**Consignes:**
1 - Extrayez du passage sur les diplômés à faible revenu le segment qui commence aux mots « L'analyse révèle, même » et s'arrête après « des autres provinces. », sans rien y changer.
2 - Traduisez en anglais la phrase suivante du passage sur les diplômés à faible revenu : « L'âge a constitué un autre facteur, les travailleurs âgés (de 55 à 64 ans) étant plus susceptibles de se ranger parmi les faibles revenus. »
3 - D'après le passage sur les diplômés à faible revenu, à quoi servirait une comparaison internationale des caractéristiques des travailleurs à faible revenu plus scolarisés ? Répondez en une à trois phrases, s'il vous plaît.

**Extrait du document:**
Le fait que le Canada se classe à un rang élevé comparativement aux autres pays de l'OCDE du point de vue de la proportion de diplômés de collège et d'université touchant moins de la moitié du revenu médian soulève par conséquent un certain nombre de questions. Ces personnes étaient elles plus susceptibles que les travailleurs des autres pays de signaler une activité autre que le travail comme principale activité de l'année? Une voie utile à emprunter en vue de futures recherches consisterait à réaliser une comparaison internationale des caractéristiques des travailleurs à faible revenu d'un niveau de scolarité supérieur pour déterminer la mesure dans laquelle les différences dans le degré d'engagement au sein du marché du travail contribuent à cette constatation.

L'analyse révèle, même après la prise en compte des caractéristiques d'emploi, que certaines caractéristiques étaient associées à une probabilité supérieure de se retrouver dans la catégorie des revenus les plus faibles. L'une de ces caractéristiques était le sexe, les femmes possédant une scolarité de niveau collégial et universitaire étant plus susceptibles que leurs homologues masculins de se retrouver dans la catégorie des revenus les plus faibles. L'âge a constitué un autre facteur, les travailleurs âgés (de 55 à 64 ans) étant plus susceptibles de se ranger parmi les faibles revenus. La province de résidence a, elle aussi, un effet : les travailleurs de Terre Neuve et Labrador, de l'Île du Prince Édouard et du Nouveau Brunswick sont plus susceptibles d'être parmi ceux ayant de faibles revenus que les travailleurs des autres provinces.

**Données fournies:**

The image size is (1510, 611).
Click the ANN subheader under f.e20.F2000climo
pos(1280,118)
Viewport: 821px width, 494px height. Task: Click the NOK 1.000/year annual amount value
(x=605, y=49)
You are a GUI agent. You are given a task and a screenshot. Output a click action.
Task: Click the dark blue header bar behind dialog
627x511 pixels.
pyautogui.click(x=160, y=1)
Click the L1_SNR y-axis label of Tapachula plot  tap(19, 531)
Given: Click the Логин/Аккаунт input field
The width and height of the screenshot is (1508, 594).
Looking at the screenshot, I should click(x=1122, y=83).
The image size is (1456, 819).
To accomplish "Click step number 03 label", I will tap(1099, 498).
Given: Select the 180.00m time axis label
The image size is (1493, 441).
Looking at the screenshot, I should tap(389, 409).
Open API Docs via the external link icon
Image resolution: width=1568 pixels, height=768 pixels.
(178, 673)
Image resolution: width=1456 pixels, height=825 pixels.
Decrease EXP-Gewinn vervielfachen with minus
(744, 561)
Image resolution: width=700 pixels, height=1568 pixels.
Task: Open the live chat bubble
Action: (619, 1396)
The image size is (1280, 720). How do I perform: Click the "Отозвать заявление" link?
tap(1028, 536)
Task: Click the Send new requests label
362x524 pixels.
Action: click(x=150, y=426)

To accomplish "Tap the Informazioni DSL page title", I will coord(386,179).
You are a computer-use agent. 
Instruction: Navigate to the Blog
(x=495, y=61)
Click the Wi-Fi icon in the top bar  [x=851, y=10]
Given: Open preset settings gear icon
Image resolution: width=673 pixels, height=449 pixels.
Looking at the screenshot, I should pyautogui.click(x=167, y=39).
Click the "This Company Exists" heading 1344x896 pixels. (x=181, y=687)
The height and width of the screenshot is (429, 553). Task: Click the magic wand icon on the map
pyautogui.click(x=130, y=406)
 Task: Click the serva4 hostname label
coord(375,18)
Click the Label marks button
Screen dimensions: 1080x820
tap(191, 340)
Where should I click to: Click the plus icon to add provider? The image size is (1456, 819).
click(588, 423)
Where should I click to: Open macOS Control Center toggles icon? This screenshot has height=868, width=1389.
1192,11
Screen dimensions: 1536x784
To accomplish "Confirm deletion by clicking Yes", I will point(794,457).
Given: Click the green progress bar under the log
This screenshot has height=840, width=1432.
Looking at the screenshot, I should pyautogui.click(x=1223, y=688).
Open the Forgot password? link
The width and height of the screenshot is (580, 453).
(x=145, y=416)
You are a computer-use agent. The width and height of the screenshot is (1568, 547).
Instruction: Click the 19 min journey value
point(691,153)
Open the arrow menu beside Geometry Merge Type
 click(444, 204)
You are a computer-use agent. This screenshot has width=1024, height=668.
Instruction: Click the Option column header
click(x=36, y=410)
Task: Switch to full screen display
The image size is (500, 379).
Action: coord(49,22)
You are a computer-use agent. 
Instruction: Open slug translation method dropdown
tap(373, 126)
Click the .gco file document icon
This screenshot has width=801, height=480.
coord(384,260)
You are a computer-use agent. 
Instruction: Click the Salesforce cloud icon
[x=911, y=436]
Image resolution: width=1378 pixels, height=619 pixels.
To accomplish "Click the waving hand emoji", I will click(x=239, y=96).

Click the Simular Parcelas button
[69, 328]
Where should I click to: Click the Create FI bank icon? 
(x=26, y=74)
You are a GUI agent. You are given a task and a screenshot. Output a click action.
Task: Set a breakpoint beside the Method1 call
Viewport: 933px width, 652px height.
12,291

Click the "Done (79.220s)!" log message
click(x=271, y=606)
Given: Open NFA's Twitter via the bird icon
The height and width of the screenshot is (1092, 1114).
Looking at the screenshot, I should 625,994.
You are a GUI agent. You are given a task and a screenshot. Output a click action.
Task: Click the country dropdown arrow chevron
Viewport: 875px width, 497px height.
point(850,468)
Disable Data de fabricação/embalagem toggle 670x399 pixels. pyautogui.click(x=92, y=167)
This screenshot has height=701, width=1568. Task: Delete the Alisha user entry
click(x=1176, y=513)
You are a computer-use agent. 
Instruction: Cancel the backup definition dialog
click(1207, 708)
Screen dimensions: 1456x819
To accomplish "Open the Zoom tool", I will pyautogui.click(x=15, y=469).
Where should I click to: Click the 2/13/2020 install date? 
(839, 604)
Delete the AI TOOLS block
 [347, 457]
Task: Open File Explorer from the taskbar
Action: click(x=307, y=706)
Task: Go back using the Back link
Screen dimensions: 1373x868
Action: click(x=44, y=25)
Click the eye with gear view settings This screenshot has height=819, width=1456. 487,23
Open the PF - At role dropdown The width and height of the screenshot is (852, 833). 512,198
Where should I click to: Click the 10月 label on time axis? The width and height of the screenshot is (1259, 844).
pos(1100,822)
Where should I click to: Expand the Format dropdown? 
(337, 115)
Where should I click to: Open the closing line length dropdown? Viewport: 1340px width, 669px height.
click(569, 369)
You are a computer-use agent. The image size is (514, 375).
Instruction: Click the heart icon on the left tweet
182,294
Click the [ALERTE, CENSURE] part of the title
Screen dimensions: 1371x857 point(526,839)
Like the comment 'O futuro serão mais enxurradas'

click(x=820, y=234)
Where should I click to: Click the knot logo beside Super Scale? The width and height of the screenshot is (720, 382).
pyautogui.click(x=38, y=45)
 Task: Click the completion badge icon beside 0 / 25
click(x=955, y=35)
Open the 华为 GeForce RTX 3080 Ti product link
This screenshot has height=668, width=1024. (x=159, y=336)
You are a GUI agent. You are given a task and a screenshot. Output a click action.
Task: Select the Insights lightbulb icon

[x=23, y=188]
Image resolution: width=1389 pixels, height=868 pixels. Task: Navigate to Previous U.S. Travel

**Réponses:**
1 -
L'analyse révèle, même après la prise en compte des caractéristiques d'emploi, que certaines caractéristiques étaient associées à une probabilité supérieure de se retrouver dans la catégorie des revenus les plus faibles. L'une de ces caractéristiques était le sexe, les femmes possédant une scolarité de niveau collégial et universitaire étant plus susceptibles que leurs homologues masculins de se retrouver dans la catégorie des revenus les plus faibles. L'âge a constitué un autre facteur, les travailleurs âgés (de 55 à 64 ans) étant plus susceptibles de se ranger parmi les faibles revenus. La province de résidence a, elle aussi, un effet : les travailleurs de Terre Neuve et Labrador, de l'Île du Prince Édouard et du Nouveau Brunswick sont plus susceptibles d'être parmi ceux ayant de faibles revenus que les travailleurs des autres provinces.

2 - Age was another factor, with older workers (aged 55 to 64) being more likely to be among those with low incomes.

3 - Une telle comparaison permettrait de déterminer dans quelle mesure les différences dans le degré d'engagement au sein du marché du travail contribuent au rang élevé du Canada parmi les pays de l'OCDE. Ce rang concerne la proportion de diplômés de collège et d'université touchant moins de la moitié du revenu médian.